*** Opening of Source information ***

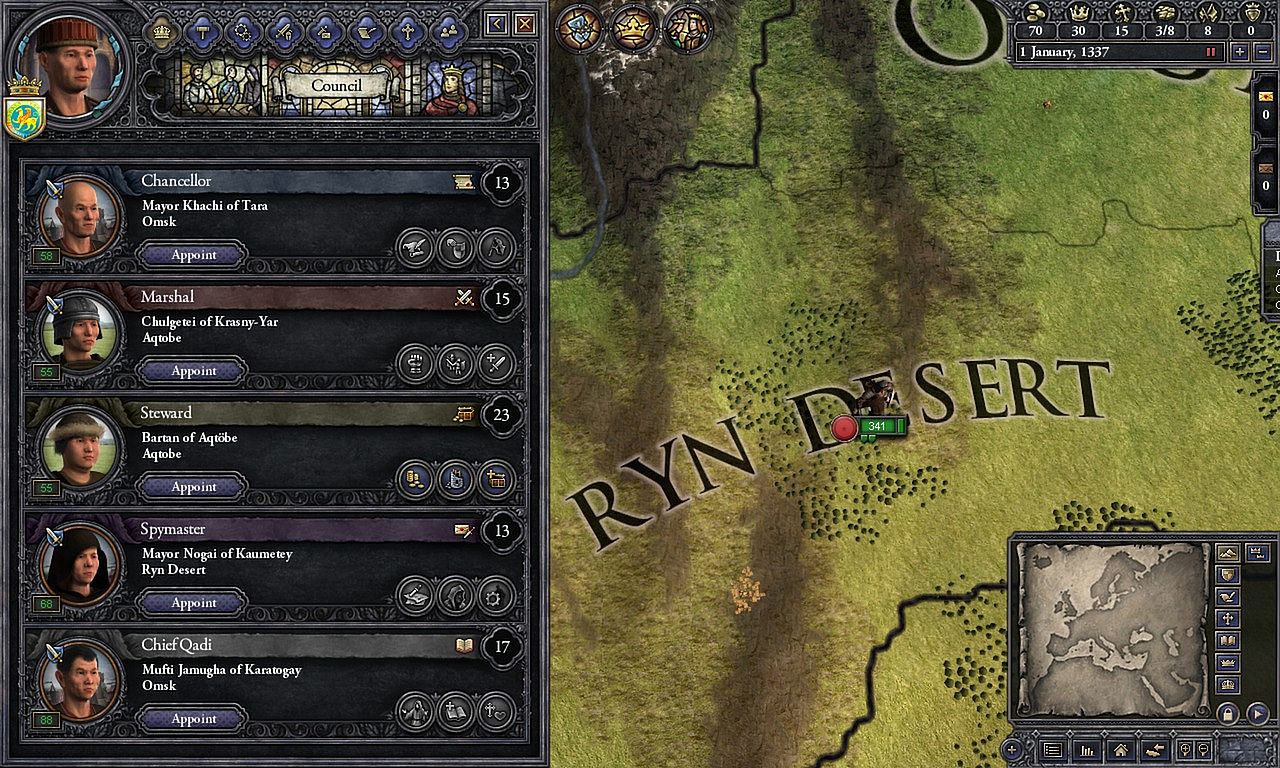
Task: Enable the terrain map mode
Action: [1227, 553]
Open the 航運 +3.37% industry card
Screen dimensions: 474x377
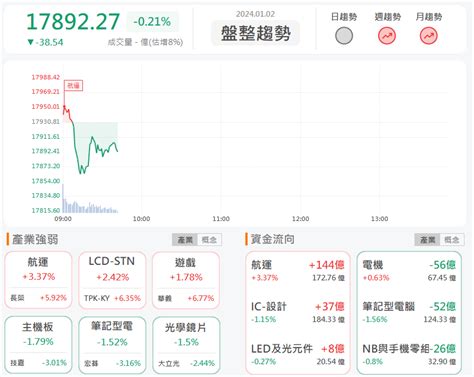(38, 280)
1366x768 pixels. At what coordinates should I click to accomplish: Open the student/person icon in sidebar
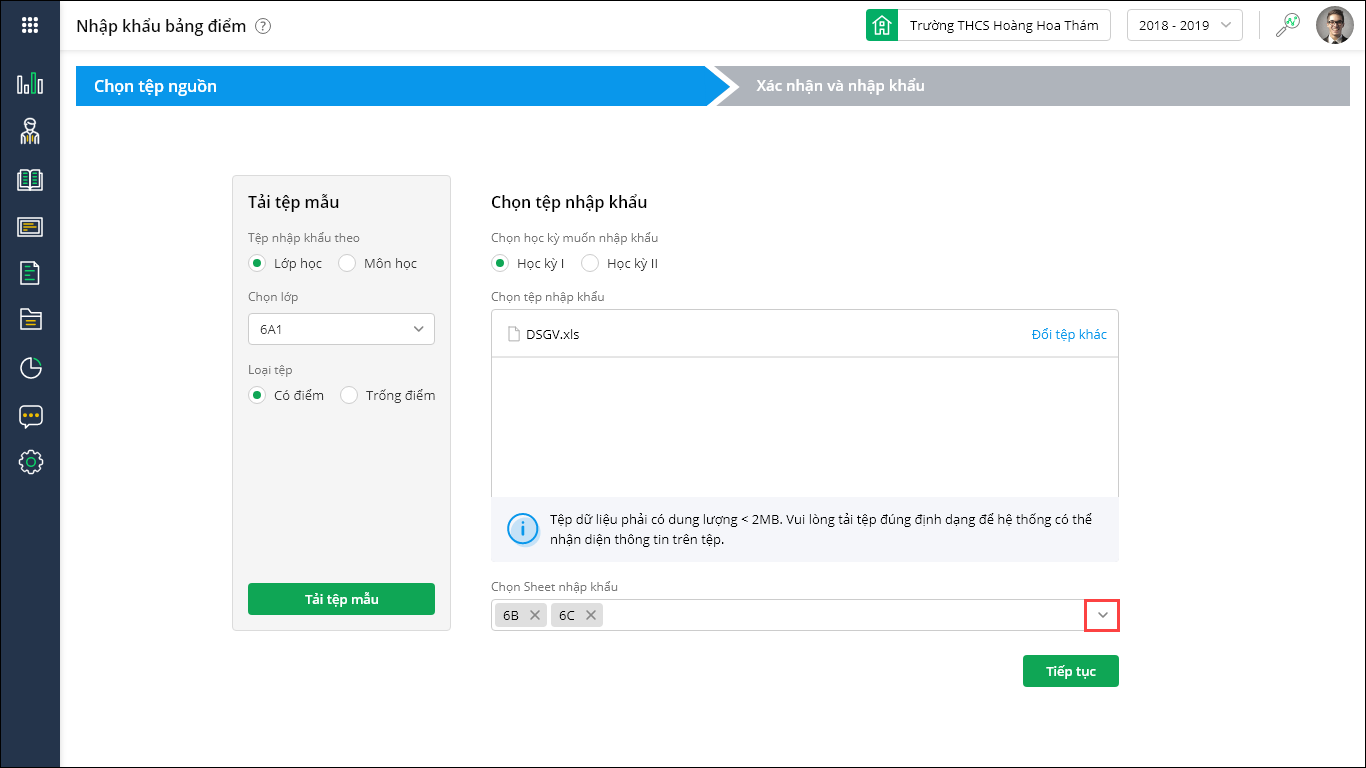click(30, 131)
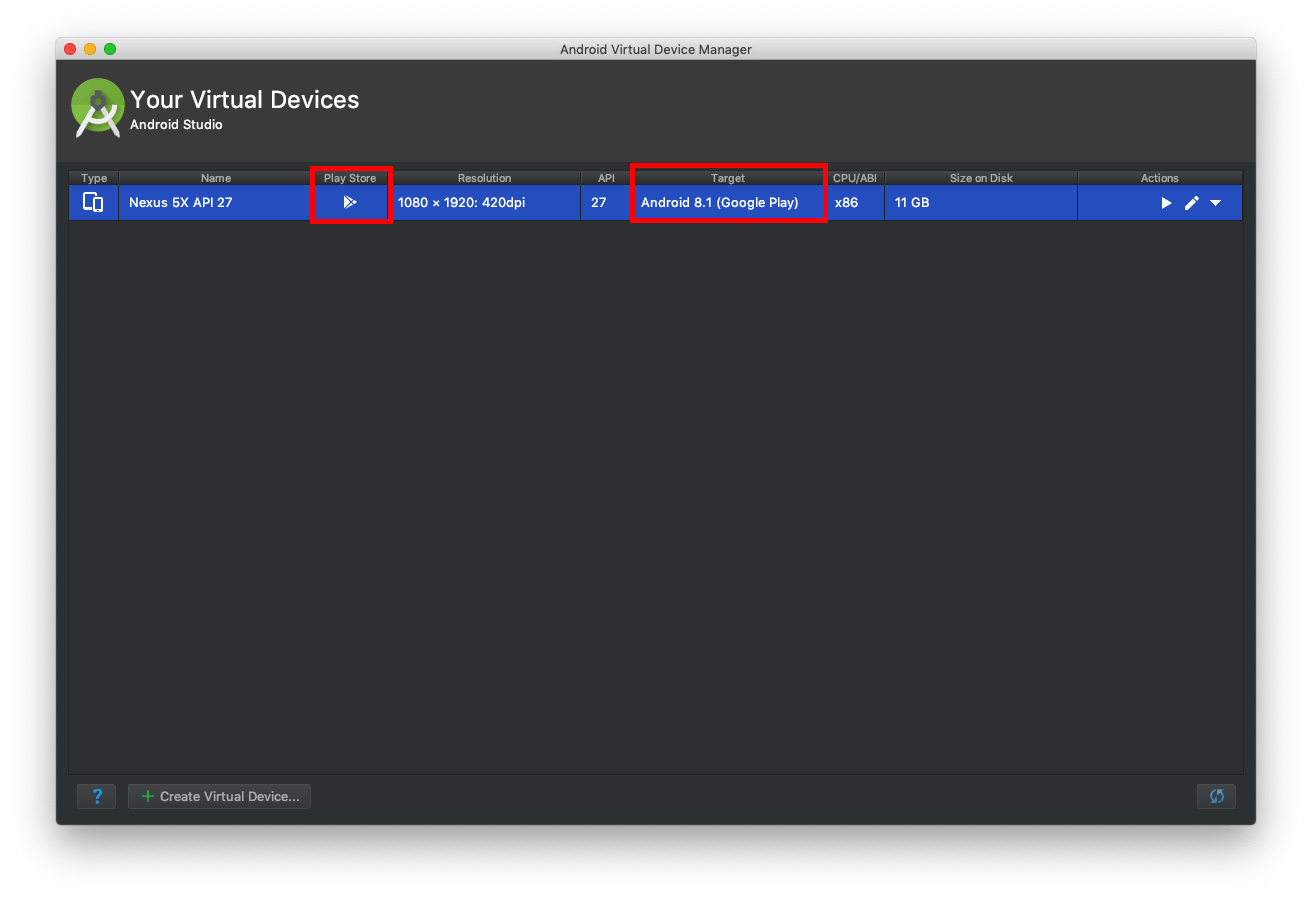Open the device actions dropdown arrow
1312x899 pixels.
coord(1216,203)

*** Close of Source information ***

Task statement
With the pictures left out, transcribe exactly the lines from the line holding "Open the 航運 +3.37% industry card" through the closing line of the entries.

Answer space
Open the 航運 +3.37% industry card
Screen dimensions: 474x377
(38, 280)
1366x768 pixels. At what coordinates should I click to accomplish: Open the student/person icon in sidebar
click(30, 131)
Open the device actions dropdown arrow
1312x899 pixels.
coord(1216,203)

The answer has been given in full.